- Passage provided -

********************

LRTI rates fall by 30% in Indigenous infants but still a long way to go

By Michael Woodhead

26 May 2020

Bacterial pneumonia hospitalisations in Indigenous infants in the NT have decreased by 30% in recent years thanks to  pneumococcal 13-valent immunisation (PCV13), a new study shows.

Rates of bacterial acute lower respiratory tract infections in infants have shown a significant decline across the eras of 7-valent PCV (2005-2007), 10-valent and 13-valent PCV (after 2011), according to findings published by researchers from the Menzies School of Health Research.

Senior research fellow Dr Michael Binks and colleagues assessed the effect of the implementation of pneumococcal vaccines on LRTI rates in a retrospective review of outcomes for 14,594  Indigenous children born between 2006 and 2016.

They found that 4138 acute LRTI episodes accounted for 31% of all hospitalisations in  among 2888 (20%) of the infants. The overall LRTI hospitalisation rate was 29·7 episodes per 100 child-years.

For bacterial LRTI hospitalistions, the incidence rate fell from 8.4 to 5.6 episodes per 100 child-year between the PC10 and PV13 eras.

The incidence ratio for bacterial LRTI hospitalisation was significantly lower (0·68) in the PCV13 era compared to the PCV10 era and also compared to the PCV7 era (0·70).

The reduction in bacterial LRTI did not appear to be associated with improvements in living conditions, such as better nutrition, hygiene, and health-care services, since there was no change in hospitalisation for LRTIs caused by RSV.

“With consistently high three-dose PCV uptake (approximately 90% by age 12 months) and stable rates of RSV-ALRI hospitalisation across eras, the specific reductions in pneumonia hospitalisations are suggestive of a PCV13 effect,” the study authors said in Lancet Child and Adolescent Health.

********************

(Stored data)

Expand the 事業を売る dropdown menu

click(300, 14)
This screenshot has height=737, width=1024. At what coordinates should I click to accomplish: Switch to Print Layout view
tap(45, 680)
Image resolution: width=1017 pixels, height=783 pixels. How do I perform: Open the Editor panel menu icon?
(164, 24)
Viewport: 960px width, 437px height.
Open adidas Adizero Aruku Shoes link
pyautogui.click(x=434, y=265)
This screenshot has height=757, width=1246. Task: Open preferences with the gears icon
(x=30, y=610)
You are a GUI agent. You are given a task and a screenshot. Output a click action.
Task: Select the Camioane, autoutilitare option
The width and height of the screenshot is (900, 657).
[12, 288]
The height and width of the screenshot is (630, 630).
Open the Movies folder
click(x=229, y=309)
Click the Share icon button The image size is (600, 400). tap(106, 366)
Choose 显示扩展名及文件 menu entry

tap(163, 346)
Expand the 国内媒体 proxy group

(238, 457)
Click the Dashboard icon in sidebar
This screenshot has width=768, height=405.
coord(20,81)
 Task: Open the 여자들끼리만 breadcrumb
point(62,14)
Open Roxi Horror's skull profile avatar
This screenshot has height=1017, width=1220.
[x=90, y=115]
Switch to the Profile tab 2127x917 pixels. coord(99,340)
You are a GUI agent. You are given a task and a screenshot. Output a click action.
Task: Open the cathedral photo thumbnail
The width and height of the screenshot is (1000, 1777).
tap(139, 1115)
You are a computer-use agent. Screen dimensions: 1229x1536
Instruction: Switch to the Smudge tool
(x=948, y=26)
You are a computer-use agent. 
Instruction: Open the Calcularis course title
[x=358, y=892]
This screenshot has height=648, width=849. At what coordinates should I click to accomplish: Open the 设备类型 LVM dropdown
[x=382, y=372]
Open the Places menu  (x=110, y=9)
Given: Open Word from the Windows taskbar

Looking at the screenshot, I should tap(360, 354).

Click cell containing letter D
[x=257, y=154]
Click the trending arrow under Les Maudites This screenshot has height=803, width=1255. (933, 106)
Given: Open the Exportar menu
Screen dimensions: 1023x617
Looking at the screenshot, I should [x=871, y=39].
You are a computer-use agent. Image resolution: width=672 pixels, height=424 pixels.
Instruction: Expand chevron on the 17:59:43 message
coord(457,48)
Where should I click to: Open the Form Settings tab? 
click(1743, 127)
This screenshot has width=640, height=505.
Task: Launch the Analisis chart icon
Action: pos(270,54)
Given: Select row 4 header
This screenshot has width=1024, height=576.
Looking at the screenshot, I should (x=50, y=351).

********************

- Problem set -
1. Could you reproduce, word for word, the stretch of the article on infant LRTI rates from "26 May 2020" through "new study shows."?
2. What comes next in the article on infant LRTI rates? Write a continuation that begins after its last sentence.

- Written responses -
1.
26 May 2020

Bacterial pneumonia hospitalisations in Indigenous infants in the NT have decreased by 30% in recent years thanks to  pneumococcal 13-valent immunisation (PCV13), a new study shows.

2.
However despite the decrease, the study investigators stressed that there were still high rates of acute LRTI in Indigenous children.

This was likely due to risk factors such as maternal smoking (51%), alcohol use in pregnancy (10%), gestational diabetes (15%), and preeclampsia (13%), preterm (14%), and low birthweight babies (13%).

“These factors, coupled with early life malnutrition, overcrowding (54% of remote homes), limited culturally appropriate antenatal and child health care, and inadequate health-related housing infrastructure contribute to the high ALRI burden,” they said.

“Future gains, given the high burden of acute LRTI and its consequences in the Northern Territory, will require alternative strategies including broader valency (15-valent and 20-valent PCVs are in phase 2–3 clinical trials), protein or whole-cell pneumococcal vaccines, maternal vaccination (respiratory syncytial virus and PCVs), nutritional supplementation, smoking cessation, and improved housing,” they suggested.